▶ [What to work on]:
Write out each line from the data below that includes the word "Color".

▶ [Data records]:
___

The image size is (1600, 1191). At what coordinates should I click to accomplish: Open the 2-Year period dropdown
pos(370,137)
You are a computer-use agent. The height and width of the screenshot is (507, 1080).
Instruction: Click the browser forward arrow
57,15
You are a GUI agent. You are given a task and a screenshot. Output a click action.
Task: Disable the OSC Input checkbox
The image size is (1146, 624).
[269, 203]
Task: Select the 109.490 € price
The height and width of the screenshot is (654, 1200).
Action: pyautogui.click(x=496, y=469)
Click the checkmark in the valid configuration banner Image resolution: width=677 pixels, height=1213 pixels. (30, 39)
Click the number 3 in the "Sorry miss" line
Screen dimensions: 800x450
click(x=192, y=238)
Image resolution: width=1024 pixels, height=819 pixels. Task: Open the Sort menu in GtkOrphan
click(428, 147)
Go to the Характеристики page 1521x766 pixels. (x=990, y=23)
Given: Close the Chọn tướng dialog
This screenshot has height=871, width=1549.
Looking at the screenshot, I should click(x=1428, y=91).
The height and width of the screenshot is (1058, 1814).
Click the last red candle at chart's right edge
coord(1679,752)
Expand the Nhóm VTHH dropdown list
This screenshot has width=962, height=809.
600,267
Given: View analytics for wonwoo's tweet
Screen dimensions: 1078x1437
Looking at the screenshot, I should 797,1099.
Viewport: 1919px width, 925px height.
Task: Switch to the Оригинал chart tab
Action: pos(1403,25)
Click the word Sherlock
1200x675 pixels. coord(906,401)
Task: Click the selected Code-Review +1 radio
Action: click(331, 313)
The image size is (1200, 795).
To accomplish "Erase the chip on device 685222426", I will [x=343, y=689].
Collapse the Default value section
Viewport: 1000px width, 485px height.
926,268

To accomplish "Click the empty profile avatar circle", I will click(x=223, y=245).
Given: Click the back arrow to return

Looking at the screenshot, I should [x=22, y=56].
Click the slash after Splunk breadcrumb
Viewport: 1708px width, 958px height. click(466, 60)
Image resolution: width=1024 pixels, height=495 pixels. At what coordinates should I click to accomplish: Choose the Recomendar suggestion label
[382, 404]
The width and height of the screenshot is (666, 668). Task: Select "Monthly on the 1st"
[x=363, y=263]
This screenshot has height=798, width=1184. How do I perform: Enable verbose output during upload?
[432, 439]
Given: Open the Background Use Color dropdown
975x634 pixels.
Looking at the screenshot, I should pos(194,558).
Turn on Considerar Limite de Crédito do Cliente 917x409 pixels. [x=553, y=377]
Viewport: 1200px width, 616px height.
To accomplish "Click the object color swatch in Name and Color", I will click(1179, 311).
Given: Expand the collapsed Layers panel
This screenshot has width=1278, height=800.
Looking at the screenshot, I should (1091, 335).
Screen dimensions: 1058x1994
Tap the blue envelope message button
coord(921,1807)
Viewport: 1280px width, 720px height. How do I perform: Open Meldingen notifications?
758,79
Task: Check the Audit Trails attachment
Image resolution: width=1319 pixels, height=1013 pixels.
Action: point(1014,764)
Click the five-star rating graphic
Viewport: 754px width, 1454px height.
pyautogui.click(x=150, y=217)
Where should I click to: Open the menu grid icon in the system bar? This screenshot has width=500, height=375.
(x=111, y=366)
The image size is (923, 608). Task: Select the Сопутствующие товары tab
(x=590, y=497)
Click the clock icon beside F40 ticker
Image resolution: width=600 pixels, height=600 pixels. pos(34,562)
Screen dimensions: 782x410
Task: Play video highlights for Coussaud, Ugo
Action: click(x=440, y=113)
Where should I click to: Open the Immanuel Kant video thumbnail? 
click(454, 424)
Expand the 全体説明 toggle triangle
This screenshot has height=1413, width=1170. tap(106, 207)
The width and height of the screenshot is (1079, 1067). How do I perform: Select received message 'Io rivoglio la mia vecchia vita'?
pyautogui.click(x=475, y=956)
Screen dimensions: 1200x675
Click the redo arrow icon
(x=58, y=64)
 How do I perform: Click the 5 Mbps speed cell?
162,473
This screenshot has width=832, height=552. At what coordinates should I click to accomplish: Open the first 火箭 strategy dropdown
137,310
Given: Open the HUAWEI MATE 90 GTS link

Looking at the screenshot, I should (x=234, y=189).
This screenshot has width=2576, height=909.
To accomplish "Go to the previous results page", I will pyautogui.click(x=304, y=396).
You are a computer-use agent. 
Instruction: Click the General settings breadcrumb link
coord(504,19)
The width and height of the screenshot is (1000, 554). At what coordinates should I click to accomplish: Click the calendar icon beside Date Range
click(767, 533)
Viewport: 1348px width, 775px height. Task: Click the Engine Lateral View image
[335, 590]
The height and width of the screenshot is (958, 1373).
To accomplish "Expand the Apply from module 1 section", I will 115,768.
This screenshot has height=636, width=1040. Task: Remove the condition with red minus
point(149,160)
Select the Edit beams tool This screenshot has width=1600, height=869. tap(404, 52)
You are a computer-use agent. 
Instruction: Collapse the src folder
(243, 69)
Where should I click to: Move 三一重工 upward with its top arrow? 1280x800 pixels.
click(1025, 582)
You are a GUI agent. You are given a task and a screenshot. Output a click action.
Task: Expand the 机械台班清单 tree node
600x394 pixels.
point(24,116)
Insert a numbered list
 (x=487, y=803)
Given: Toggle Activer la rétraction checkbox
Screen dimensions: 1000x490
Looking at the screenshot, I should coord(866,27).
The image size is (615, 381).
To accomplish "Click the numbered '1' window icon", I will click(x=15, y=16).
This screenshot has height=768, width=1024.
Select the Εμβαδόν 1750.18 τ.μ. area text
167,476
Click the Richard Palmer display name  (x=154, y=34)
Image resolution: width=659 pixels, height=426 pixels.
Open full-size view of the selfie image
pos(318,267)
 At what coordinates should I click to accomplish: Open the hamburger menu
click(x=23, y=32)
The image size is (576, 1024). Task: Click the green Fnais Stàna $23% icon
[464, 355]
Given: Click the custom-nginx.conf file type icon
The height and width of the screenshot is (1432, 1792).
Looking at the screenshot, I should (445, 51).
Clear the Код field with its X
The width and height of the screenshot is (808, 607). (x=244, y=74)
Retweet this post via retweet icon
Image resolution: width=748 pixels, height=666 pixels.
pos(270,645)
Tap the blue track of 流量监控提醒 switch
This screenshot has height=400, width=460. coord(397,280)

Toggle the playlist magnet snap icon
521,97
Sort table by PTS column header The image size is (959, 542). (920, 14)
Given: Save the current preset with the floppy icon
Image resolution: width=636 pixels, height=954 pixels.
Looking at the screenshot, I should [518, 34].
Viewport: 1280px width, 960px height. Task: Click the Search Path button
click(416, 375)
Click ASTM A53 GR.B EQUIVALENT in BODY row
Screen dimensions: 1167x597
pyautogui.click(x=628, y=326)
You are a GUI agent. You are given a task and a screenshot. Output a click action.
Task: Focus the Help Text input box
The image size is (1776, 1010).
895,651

___

▶ [Written response]:
Given: Open the Background Use Color dropdown
To accomplish "Click the object color swatch in Name and Color", I will click(1179, 311).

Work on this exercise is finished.